The European Medicines Agency (EMA) has recommended granting a marketing authorisation for Unituxin (dinutuximab) for the treatment of high-risk neuroblastoma, a type of cancer that most often occurs in young children. Unituxin is to be used in children who have responded to an induction treatment with chemotherapy, followed by myeloablative therapy and autologous stem-cell transplantation.

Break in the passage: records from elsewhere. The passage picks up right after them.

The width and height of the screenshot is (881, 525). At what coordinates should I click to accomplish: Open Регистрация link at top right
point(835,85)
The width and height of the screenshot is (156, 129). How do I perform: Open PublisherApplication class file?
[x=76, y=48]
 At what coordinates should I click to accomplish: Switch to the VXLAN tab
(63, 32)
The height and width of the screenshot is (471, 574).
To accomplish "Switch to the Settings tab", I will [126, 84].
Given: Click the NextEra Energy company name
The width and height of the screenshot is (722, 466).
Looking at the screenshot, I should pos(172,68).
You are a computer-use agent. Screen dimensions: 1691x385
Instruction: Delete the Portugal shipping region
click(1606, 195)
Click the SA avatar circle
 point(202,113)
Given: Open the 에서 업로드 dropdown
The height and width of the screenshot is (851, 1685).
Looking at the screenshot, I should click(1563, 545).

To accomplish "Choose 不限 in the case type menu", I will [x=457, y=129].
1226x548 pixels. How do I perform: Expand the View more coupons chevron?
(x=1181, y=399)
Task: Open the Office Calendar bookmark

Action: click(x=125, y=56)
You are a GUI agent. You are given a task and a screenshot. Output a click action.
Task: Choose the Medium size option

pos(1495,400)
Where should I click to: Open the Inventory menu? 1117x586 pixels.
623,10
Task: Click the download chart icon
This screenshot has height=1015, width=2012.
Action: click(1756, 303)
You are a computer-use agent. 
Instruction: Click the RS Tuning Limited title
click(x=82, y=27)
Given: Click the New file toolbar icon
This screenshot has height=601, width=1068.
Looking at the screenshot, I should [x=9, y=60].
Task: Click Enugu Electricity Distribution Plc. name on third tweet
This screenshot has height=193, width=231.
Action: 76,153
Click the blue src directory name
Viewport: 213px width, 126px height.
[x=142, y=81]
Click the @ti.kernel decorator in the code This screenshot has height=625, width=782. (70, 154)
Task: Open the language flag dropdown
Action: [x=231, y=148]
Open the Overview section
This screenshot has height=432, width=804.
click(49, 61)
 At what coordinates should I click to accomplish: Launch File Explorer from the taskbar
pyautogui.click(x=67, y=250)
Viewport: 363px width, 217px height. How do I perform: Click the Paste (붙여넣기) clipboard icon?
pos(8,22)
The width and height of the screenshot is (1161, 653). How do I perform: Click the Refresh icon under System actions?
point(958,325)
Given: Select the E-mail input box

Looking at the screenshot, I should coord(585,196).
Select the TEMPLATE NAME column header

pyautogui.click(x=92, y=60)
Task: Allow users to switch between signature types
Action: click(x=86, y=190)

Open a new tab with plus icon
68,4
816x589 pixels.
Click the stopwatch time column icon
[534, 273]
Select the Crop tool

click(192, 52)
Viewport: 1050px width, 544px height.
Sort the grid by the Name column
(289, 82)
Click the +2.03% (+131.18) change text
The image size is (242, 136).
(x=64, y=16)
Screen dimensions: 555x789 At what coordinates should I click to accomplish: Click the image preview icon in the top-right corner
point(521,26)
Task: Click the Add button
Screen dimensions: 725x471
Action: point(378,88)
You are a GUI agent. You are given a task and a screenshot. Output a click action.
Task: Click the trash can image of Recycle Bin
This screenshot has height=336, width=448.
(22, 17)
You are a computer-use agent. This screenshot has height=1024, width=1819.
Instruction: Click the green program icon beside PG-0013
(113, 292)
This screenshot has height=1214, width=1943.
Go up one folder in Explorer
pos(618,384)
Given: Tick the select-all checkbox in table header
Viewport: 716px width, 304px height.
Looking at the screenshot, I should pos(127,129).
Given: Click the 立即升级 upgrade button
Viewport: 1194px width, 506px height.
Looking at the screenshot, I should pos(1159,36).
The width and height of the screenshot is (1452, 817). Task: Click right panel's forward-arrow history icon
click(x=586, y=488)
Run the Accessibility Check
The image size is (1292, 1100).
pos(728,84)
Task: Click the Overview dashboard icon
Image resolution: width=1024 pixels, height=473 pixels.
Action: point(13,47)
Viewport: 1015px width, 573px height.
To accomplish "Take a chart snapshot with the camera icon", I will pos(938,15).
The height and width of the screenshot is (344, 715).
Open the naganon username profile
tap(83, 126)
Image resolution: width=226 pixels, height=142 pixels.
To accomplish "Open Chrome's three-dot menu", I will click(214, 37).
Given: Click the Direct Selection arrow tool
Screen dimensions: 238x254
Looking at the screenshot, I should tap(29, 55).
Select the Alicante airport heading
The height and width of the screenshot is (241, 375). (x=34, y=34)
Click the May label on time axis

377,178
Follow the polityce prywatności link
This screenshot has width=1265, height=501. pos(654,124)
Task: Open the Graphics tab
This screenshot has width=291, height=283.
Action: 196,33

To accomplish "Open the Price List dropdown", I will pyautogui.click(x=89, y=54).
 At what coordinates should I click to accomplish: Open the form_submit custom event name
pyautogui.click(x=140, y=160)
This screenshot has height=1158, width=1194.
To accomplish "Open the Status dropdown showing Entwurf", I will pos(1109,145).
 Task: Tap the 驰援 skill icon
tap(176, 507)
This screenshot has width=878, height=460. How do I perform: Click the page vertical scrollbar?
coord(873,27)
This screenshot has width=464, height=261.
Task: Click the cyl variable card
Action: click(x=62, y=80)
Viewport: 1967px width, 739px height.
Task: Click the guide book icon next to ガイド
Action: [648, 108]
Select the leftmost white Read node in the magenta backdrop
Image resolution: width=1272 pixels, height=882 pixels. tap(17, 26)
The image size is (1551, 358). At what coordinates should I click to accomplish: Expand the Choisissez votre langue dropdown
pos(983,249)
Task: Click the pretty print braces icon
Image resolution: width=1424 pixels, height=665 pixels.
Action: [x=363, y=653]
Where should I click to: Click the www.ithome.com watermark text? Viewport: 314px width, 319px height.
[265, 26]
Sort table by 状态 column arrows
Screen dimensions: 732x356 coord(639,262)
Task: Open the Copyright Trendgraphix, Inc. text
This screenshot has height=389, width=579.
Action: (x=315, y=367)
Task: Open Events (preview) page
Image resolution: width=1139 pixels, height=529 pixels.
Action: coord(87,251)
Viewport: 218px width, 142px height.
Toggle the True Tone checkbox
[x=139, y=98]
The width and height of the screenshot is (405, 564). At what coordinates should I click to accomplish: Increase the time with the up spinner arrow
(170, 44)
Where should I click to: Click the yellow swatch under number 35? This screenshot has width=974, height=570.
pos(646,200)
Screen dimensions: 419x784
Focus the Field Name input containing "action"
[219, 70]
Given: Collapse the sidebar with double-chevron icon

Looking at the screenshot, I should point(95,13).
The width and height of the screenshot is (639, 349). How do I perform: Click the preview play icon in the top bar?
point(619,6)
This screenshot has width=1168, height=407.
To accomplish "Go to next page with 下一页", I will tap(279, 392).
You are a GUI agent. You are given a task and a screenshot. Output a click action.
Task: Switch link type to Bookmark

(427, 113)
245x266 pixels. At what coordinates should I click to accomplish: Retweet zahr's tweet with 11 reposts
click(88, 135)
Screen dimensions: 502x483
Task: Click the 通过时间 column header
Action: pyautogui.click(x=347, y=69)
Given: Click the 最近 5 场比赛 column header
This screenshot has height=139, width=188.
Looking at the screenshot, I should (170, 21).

Neuroblastoma is a rare cancer that forms from immature nerve cells. It is usually seen as a lump in the abdomen or around the spine and typically occurs in children under five years of age. In many cases it is present at birth, but is diagnosed only later when the cancer has already spread to other parts of the body and the child begins to show symptoms of the disease. Patients with neuroblastomas classed as ‘high risk’ have a lower survival rate than for other neuroblastomas, and Unituxin provides a much-needed treatment option to prolong survival in this group of patients.
Unituxin is a monoclonal antibody (a type of protein) that has been designed to recognise and attach to a specific structure (an antigen) called disialoganglioside (GD2), which is present in high amounts on the surface of neuroblastoma cells, but in lower amounts in normal cells. When the medicine attaches to the neuroblastoma cells, it marks them out as targets for the body’s immune system, which is then expected to attack the cancer cells and thereby reverse or slow down the progression of the disease.